Oleh : Ardian R. Hunta*
Suarakita.org- “Tiga tahun lalu, teman Emak tidak mau merawat anaknya karena belum siap. Emak heran, apa dia engga inget waktu hamil sembilan bulan? Perjuangan dia…. Tapi biarlah. Pertama kali ngeliat anak ini Emak langsung sayang dan berniat merawat. Yang penting Emak sayang sama anak ini. Dan Emak mau dipanggil ayah hehehe…”, kata Emak sambil memainkan rambutnya yang lurus sampai bahu dengan santai.
Saya memanggilnya Emak, seorang waria dengan pembawaan humoris namun selalu mengajarkan kepada saya bahwa kasih sayang itu unik, bisa datang kepada siapa saja. Itulah yang Emak rasakan ketika Emak mengadopsi seorang anak perempuan temannya. Emak adalah sahabat di saya di Gorontalo sekaligus guru dalam hidup saya.
***
Mati lampu pada malam itu mengubah rencana saya dengan Emak dari berjalan di pasar malam menjadi perbincangan santai namun menarik.
“Emak sudah berniat sejak Emak meyakini diri sebagai waria, Emak mau adopsi anak dan ketika anak Emak sukses, itulah yang menghibur Emak di hari tua nanti”, lanjut Emak yang sedang fokus merias matanya yang kecil agar terlihat besar dengan eyeliner.
Namun ada satu hal yang membuat saya penasaran. Kenapa Emak mau dipanggil ayah? “Walaupun Emak ini waria, tapi anak Emak harus belajar tentang ekspresi gender, hahaha”.
Emak sadar, ia belum mampu untuk mengubah pandangan negatif masyarakat luas tentang seorang waria yang mengadopsi anak. Emak juga memikirkan anaknya yang rentan terhadap bullying karena ayahnya adalah seorang waria.
“Emak juga harus liat kondisi, kalo nanti anter anak Emak sekolah. Emak pake baju biasa aja, yang penting sopan”, tegas Emak.
Namun Emak yakin, suatu saat si anak-lah yang akan menjelaskan kepada masyarakat luas bahwa Emak adalah seorang pahlawan di hidupnya. Dan pahlawan itu adalah seorang waria.
“Anak Emak harus tahu, ayahnya ini suka pakai gaun, bulu mata Syahrini, make up, lipstik dan hak tinggi. Tapi yang perlu dia ingat, Emak rela cari uang, siang-malam, tidak tidur, asalkan dia sehat, bisa minum susu dan sekolah”.

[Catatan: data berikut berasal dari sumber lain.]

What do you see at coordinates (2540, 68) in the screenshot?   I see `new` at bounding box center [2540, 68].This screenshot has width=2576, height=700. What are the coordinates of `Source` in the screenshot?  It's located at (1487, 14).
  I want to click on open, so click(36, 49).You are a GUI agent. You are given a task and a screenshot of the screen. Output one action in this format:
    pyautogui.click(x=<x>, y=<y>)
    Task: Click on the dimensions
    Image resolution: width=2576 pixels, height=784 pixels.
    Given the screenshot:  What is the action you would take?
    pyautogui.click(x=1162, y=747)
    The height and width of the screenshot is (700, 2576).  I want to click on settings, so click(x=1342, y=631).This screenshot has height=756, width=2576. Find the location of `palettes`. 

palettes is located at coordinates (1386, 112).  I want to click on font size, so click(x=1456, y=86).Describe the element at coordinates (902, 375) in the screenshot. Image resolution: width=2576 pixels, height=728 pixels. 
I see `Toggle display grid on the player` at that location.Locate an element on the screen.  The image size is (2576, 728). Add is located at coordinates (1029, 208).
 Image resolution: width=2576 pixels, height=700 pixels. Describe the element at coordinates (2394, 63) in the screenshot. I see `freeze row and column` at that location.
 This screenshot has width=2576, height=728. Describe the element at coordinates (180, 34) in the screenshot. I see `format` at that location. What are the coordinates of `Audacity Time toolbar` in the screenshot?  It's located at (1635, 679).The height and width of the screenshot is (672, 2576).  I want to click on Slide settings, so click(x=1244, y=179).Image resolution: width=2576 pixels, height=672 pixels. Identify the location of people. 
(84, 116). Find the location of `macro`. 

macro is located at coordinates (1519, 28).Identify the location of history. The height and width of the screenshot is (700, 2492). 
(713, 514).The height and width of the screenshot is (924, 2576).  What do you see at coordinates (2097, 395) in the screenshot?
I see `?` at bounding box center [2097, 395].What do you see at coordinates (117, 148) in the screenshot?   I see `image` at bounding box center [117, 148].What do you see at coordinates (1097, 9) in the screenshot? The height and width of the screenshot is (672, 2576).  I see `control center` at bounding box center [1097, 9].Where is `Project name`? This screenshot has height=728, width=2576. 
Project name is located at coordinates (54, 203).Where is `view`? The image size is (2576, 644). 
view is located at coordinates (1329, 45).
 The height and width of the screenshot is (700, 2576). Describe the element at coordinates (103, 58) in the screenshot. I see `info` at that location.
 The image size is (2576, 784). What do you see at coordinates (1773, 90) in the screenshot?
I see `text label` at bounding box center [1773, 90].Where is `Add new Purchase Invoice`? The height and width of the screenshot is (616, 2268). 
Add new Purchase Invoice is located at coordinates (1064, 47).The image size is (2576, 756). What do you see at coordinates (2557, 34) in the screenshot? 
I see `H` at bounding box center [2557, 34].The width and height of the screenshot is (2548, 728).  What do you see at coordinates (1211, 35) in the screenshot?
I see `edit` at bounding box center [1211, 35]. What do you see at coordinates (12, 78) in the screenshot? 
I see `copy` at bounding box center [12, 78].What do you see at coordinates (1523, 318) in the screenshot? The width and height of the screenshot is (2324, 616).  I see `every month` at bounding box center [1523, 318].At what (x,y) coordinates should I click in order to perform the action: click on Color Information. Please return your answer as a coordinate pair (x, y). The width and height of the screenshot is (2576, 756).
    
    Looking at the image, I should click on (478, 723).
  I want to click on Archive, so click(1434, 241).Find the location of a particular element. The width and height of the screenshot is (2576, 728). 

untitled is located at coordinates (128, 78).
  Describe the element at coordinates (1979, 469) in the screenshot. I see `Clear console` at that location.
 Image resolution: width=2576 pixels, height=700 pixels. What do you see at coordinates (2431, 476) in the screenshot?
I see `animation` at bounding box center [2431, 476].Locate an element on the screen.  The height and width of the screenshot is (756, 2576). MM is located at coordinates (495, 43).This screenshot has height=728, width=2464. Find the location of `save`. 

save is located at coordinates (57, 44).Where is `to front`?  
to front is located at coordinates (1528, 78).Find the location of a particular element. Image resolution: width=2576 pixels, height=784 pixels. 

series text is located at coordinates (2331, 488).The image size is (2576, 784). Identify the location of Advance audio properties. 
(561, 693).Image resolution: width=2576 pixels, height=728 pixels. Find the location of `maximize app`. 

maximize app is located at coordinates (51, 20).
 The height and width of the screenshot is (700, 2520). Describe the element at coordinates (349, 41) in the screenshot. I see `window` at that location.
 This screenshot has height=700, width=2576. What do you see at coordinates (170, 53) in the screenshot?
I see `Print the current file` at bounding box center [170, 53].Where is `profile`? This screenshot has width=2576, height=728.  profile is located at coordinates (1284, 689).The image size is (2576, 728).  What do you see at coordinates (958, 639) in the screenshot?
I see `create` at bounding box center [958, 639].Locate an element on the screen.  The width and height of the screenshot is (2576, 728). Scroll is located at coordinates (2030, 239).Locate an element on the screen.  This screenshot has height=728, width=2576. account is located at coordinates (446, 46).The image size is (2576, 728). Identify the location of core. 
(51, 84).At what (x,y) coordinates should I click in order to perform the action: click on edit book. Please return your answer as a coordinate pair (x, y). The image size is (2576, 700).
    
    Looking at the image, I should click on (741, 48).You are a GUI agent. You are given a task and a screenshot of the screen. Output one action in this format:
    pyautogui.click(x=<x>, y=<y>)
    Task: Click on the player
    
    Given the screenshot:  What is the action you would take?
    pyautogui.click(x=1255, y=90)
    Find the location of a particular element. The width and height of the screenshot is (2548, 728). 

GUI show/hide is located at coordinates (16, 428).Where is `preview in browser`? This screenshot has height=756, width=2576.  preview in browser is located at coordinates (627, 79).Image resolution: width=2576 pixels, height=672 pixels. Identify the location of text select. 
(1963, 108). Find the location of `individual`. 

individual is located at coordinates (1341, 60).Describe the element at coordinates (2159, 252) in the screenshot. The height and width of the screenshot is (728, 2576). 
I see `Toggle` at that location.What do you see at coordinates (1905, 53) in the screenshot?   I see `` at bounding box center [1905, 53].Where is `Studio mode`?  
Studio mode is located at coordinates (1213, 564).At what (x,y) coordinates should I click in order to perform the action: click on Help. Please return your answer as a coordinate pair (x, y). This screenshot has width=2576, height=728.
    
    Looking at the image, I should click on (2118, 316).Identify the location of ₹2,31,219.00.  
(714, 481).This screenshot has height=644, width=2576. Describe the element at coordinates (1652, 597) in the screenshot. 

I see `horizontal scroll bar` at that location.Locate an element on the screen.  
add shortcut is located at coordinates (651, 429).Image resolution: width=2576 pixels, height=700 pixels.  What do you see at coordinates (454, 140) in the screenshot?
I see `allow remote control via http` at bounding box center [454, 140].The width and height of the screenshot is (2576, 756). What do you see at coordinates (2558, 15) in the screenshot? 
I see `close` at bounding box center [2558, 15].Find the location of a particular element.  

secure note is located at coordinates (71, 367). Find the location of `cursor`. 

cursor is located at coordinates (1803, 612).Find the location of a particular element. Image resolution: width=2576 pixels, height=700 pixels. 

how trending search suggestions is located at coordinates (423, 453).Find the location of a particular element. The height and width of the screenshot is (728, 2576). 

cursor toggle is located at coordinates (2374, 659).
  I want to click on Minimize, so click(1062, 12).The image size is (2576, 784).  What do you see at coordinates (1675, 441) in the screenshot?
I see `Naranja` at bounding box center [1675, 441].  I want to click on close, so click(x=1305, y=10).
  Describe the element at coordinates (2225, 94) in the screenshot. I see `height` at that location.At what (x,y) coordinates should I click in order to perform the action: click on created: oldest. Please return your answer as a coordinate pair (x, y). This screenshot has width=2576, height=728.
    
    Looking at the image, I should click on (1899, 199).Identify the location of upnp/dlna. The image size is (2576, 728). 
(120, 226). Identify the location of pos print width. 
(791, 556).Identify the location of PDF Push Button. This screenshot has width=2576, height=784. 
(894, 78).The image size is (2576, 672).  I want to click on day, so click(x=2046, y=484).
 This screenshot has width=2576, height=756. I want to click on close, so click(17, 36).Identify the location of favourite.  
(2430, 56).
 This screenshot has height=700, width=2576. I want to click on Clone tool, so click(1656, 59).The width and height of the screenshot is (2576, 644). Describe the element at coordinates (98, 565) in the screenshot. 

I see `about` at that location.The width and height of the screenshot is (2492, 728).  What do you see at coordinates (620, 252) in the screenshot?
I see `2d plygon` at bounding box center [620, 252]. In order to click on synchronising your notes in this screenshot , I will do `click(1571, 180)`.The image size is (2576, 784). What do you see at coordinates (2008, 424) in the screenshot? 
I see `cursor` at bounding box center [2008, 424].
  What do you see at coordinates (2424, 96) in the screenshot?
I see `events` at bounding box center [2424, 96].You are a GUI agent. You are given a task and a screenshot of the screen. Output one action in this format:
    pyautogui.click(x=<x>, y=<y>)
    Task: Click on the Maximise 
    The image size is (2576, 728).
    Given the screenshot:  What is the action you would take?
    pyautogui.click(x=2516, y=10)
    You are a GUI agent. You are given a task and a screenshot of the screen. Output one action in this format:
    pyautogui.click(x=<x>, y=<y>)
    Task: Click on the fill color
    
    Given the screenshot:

Menurut Emak yang mempunyai kulit putih dan tinggi badan 160 cm ini, ayah hanyalah sebuah panggilan pembeda dalam keluarga. Tapi itu tidak penting untuk Emak. Yang terpenting adalah kasih sayang tulus yang bisa Emak berikan kepada anaknya walaupun Emak seorang waria.
Emak pun mengajarkan bahwa menjadi seorang waria adalah hak pribadinya, yang terpenting Emak tidak pernah menggangu, berbuat jahat ataupun mengemis kepada orang lain. “Emak mau, kalo anak Emak sudah jadi orangtua, lalu anaknya itu waria, gay atau lesbian, dia bisa ingat, dia dulu dibesarkan oleh seorang waria. Jadi kewajiban utama orang tua adalah membesarkan anak mereka dengan kasih sayang apapun kondisinya”.
Saya tidak bisa menahan air mata saya. Betapa hebatnya kasih sayang seorang Emak kepada anaknya. Walaupun Emak bukan ibu kandungnya, namun rasa sayang Emak sangat besar.
“Walaupun nanti dia menolak Emak sebagai dia pe orangtua, Emak tetap menganggap dia itu Emak pe anak, Emak tetap sayang, Emak tetap mau memaafkan dia”, ujar Emak dengan dialek Gorontalo.
Emak, terima kasih sudah mengajarkan saya tentang kasih sayang. Terima kasih Emak.
*Penulis adalah mahasiswa Universitas Terbuka yang tinggal di Gorontalo. Penulis adalah anggota Binthe pelangi Gorontalo (BPG), sebuah organisasi LGBT di Gorontalo.